David Hildenbrand david at redhat.com
Sat Oct 25 00:23:39 AEDT 2025


>>> + * currently enabled.
>>>     */
>>>    #ifdef CONFIG_ARCH_LAZY_MMU
>>>    static inline void lazy_mmu_mode_enable(void)
>>>    {
>>> -    arch_enter_lazy_mmu_mode();
>>> +    struct lazy_mmu_state *state = &current->lazy_mmu_state;
>>> +
>>> +    VM_BUG_ON(state->count == U8_MAX);
>>
>> No VM_BUG_ON() please.
> 
> I did wonder if this would be acceptable!

Use VM_WARN_ON_ONCE() and let early testing find any such issues.

VM_* is active in debug kernels only either way! :)

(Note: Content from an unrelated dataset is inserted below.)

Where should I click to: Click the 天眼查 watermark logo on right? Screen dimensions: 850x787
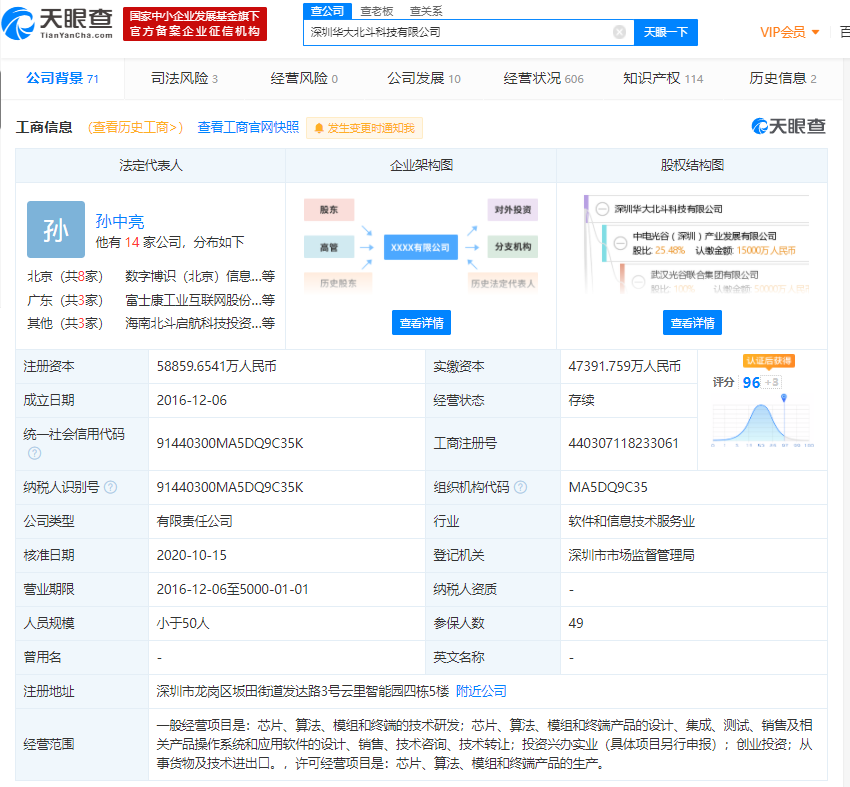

If you'd want to handle this in production kernels you'd need

if (WARN_ON_ONCE()) {
	/* Try to recover */
}

And that seems unnecessary/overly-complicated for something that should 
never happen, and if it happens, can be found early during testing.

> 
> What should we do in case of underflow/overflow then? Saturate or just
> let it wrap around? If an overflow occurs we're probably in some
> infinite recursion and we'll crash anyway, but an underflow is likely
> due to a double disable() and saturating would probably allow to recover.
> 
>>
>>> +    /* enable() must not be called while paused */
>>> +    VM_WARN_ON(state->count > 0 && !state->enabled);
>>> +
>>> +    if (state->count == 0) {
>>> +        arch_enter_lazy_mmu_mode();
>>> +        state->enabled = true;
>>> +    }
>>> +    ++state->count;
>>
>> Can do
>>
>> if (state->count++ == 0) {
> 
> My idea here was to have exactly the reverse order between enable() and
> disable(), so that arch_enter() is called before lazy_mmu_state is
> updated, and arch_leave() afterwards. arch_* probably shouldn't rely on
> this (or care), but I liked the symmetry.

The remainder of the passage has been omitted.